Rewrite every one of the records below, substituting "magnifying glass" for "magnifier" and keeping everything else unchanged.

[A run of records]
-*-*-

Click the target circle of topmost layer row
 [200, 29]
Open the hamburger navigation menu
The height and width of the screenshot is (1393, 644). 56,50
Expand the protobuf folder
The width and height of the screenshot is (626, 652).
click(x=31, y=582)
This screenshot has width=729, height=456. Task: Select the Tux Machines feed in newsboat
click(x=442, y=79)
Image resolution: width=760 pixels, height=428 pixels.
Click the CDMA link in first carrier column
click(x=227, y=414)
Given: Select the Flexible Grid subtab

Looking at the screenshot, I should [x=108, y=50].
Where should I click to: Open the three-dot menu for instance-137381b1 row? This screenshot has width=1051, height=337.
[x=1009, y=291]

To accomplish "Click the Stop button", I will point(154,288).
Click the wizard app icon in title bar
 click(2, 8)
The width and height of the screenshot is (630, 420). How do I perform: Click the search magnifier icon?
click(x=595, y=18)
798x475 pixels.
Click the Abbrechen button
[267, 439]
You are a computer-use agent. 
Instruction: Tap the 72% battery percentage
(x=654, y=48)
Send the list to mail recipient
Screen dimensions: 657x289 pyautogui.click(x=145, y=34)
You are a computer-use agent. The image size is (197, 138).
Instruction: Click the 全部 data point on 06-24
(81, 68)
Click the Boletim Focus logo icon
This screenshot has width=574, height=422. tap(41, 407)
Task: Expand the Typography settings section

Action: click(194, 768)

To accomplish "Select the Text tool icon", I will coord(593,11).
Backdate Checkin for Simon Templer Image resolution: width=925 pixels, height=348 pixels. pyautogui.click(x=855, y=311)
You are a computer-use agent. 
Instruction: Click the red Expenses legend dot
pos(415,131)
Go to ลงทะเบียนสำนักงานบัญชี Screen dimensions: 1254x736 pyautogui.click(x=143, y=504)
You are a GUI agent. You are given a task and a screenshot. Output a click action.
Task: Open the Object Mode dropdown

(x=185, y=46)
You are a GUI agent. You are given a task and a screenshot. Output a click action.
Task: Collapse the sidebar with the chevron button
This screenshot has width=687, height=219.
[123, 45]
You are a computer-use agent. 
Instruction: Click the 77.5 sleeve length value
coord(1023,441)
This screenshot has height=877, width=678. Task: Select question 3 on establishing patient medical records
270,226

-*-*-

▶ [The answer]
Click the target circle of topmost layer row
 [200, 29]
Open the hamburger navigation menu
The height and width of the screenshot is (1393, 644). 56,50
Expand the protobuf folder
The width and height of the screenshot is (626, 652).
click(x=31, y=582)
This screenshot has width=729, height=456. Task: Select the Tux Machines feed in newsboat
click(x=442, y=79)
Image resolution: width=760 pixels, height=428 pixels.
Click the CDMA link in first carrier column
click(x=227, y=414)
Given: Select the Flexible Grid subtab

Looking at the screenshot, I should [x=108, y=50].
Where should I click to: Open the three-dot menu for instance-137381b1 row? This screenshot has width=1051, height=337.
[x=1009, y=291]

To accomplish "Click the Stop button", I will point(154,288).
Click the wizard app icon in title bar
 click(2, 8)
The width and height of the screenshot is (630, 420). How do I perform: Click the search magnifying glass icon?
click(x=595, y=18)
798x475 pixels.
Click the Abbrechen button
[267, 439]
You are a computer-use agent. 
Instruction: Tap the 72% battery percentage
(x=654, y=48)
Send the list to mail recipient
Screen dimensions: 657x289 pyautogui.click(x=145, y=34)
You are a computer-use agent. The image size is (197, 138).
Instruction: Click the 全部 data point on 06-24
(81, 68)
Click the Boletim Focus logo icon
This screenshot has width=574, height=422. tap(41, 407)
Task: Expand the Typography settings section

Action: click(194, 768)

To accomplish "Select the Text tool icon", I will coord(593,11).
Backdate Checkin for Simon Templer Image resolution: width=925 pixels, height=348 pixels. pyautogui.click(x=855, y=311)
You are a computer-use agent. 
Instruction: Click the red Expenses legend dot
pos(415,131)
Go to ลงทะเบียนสำนักงานบัญชี Screen dimensions: 1254x736 pyautogui.click(x=143, y=504)
You are a GUI agent. You are given a task and a screenshot. Output a click action.
Task: Open the Object Mode dropdown

(x=185, y=46)
You are a GUI agent. You are given a task and a screenshot. Output a click action.
Task: Collapse the sidebar with the chevron button
This screenshot has width=687, height=219.
[123, 45]
You are a computer-use agent. 
Instruction: Click the 77.5 sleeve length value
coord(1023,441)
This screenshot has height=877, width=678. Task: Select question 3 on establishing patient medical records
270,226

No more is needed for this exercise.